Lauren Gatta

Question: What if you don’t partake in hookup culture because it’s just not for you? What if you haven’t had sex yet? How do you relate to your friends who hook up? What if you feel like you’re doing college wrong?

Fantastic question. A lot of people submitted something of this nature — what’s the whole damn point? What if I don’t want to hook up? How do we all get on the same page about what “hookup” means, and how do we engage with each other if we operate under different definitions?

But first things first: You’re not doing college wrong. I increasingly suspect that there isn’t a right way to do college, that it’s all a bit of a mess, but a very interesting, funny, awkward and at times scary experience — however, at the end of the day, a fruitful adventure. If you decide to dash out and sleep with everyone and have a marvelous time doing so, good for you (do be safe though). If you decide not to, also good for you. If friends are judging you for choosing not to partake in hookups, that’s a problem. What you do with your body, night and college experience is entirely your business and absolutely no one fucking else’s. Take ownership of the decision not to partake: It’s valid, and it makes you happy. You have a perspective to share and a genuinely important voice to offer this conversation.

But it’s an interesting thing to think about and a question that should be addressed in a book and not 900 words. Feeling like you’re doing college wrong because you choose not to hook up implies that hookup culture has somehow defined the college experience or is viewed as a crucial element. It’s true that when we sit around with our friends, hookup stories often dominate the conversation. It’s strange that talking about these intimate experiences is integral to our other relationships, even with people we don’t know that well. It’s the first way we relate to each other. Sometimes I wonder if there’s an underlying guilt or indignation about hookup culture that makes us need to air our grievances to show we’re “chill” with it. If we can make it funny, it isn’t hard. If we talk about it — loudly, publicly — we show that we’re over it. At least that’s been the case for me sometimes.

There’s an explosive messiness to hookup culture, and we talk about it with the hope that we might talk through it. Someone asked what is the point of a DFMO, a Dance Floor Make Out, and my friends and I sat around brunch debating it for hours. What are we looking for? Sometimes it’s just fun. I don’t think we have to overanalyze everything we do, looking for underlying insecurities or desperate grasps at agency. It’s fun to have someone want to kiss you. When you’re on the dance floor, with the lights and the music and the drinks, there’s something intoxicating and electrifying about being that close to another person.

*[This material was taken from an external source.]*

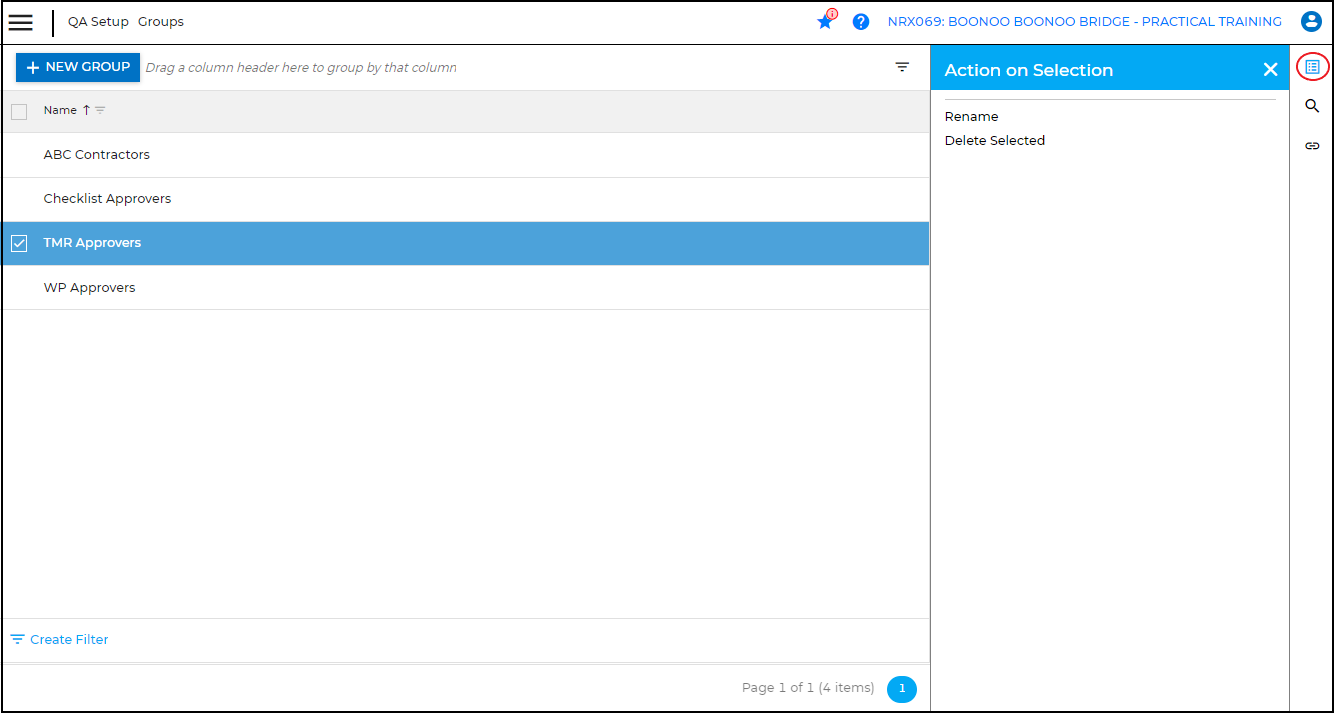Uncheck the TMR Approvers row checkbox
Image resolution: width=1334 pixels, height=713 pixels.
[19, 244]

So maybe that’s the point. But it hints at future intimacy in the most public format possible, and then it often fails to follow through.

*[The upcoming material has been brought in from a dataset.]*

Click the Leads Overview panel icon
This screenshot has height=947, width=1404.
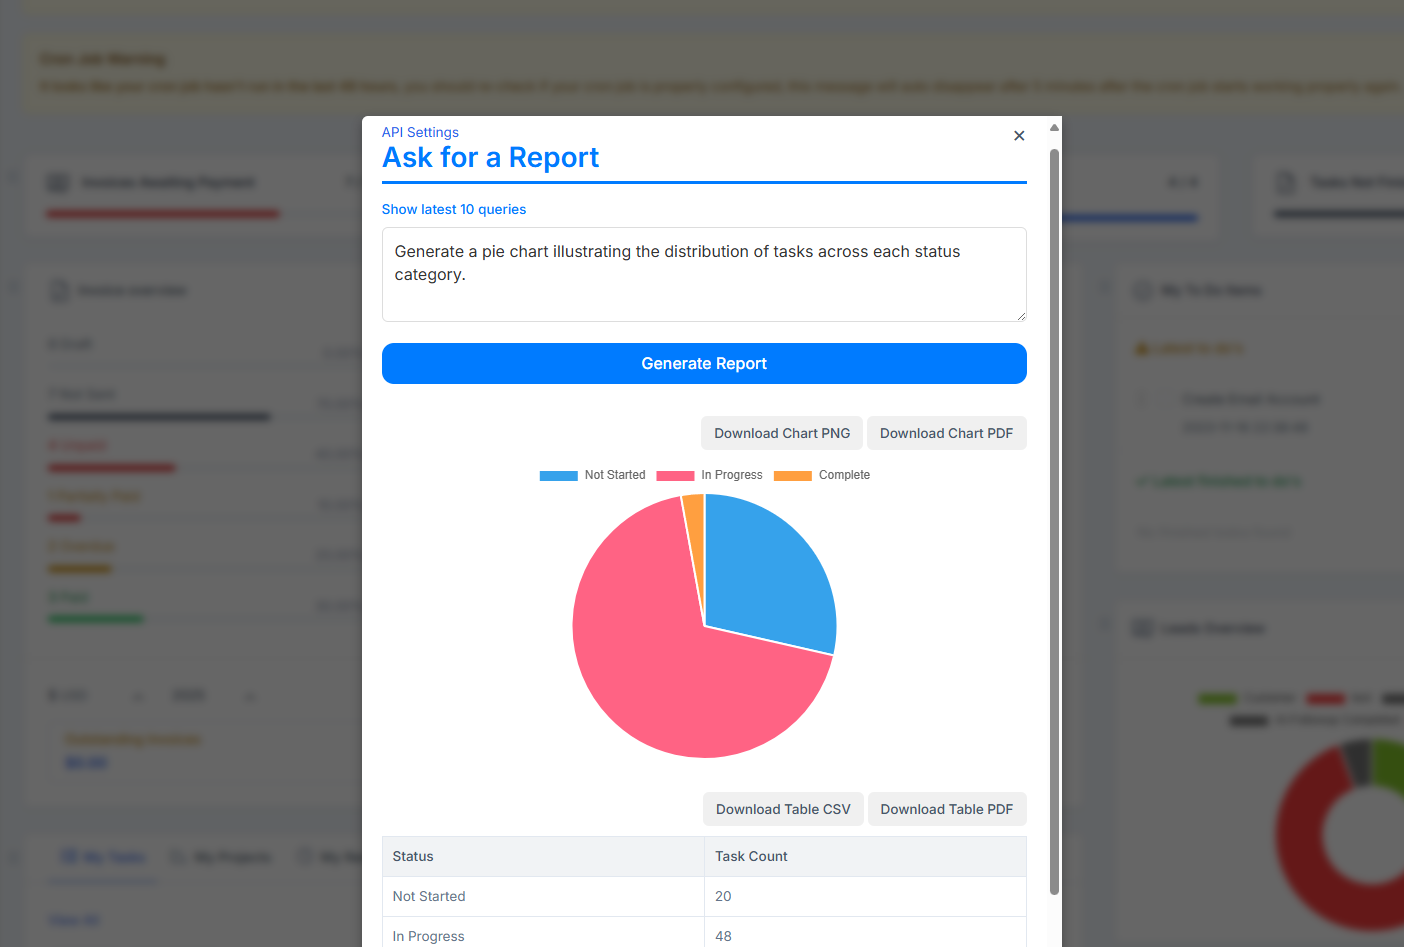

Someone else asked what it means to hook up: Depending on where you get your information, the definition varies wildly from a casual courtship to intercourse. If we’re going to be talking about it so much, we should probably figure out what we’re talking about in the first place. Or at least be on the same page about the fact that it’s varied and entirely reliant on every individual’s level of comfort, experience and attitude on any given night.

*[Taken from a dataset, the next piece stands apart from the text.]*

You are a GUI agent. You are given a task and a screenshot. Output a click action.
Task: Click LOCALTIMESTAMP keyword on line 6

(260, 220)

I’m a big fan of deliciously honest, open conversations, and I suspect these conversations are the best — if not the only — way to get on the same page. It took me a long time here to feel comfortable setting boundaries with others, mostly because I wasn’t sure what my boundaries were myself. Before you start having the conversation with anyone, it’s crucial to have it with yourself — what do I want from this night and from my college experience?

When I finally started to figure out the stuff I liked and didn’t — how I wanted my narratives to play out — things got so much better (granted, there were some terribly inelegant moments during that learning curve). Being able to articulate those ideas to the people I was hooking up with was scary but ultimately fruitful. Having the courage to follow your convictions and express your boundaries gives you a self-possession that can arm you against the complexities of this world, and I mean that for every end of the spectrum. If you haven’t had sex and don’t want to partake in hookup culture, that’s a clear and valid boundary and you can articulate that with great pride. If you’re somewhere in the middle — maybe you love a good DFMO but don’t want to have sex, or you like spending the night and doing everything but, or you really like sex and are okay with having it with as many partners as you please — those nuances can and should be not only discussed, but celebrated.

Keep talking to each other, it’s a good place to start.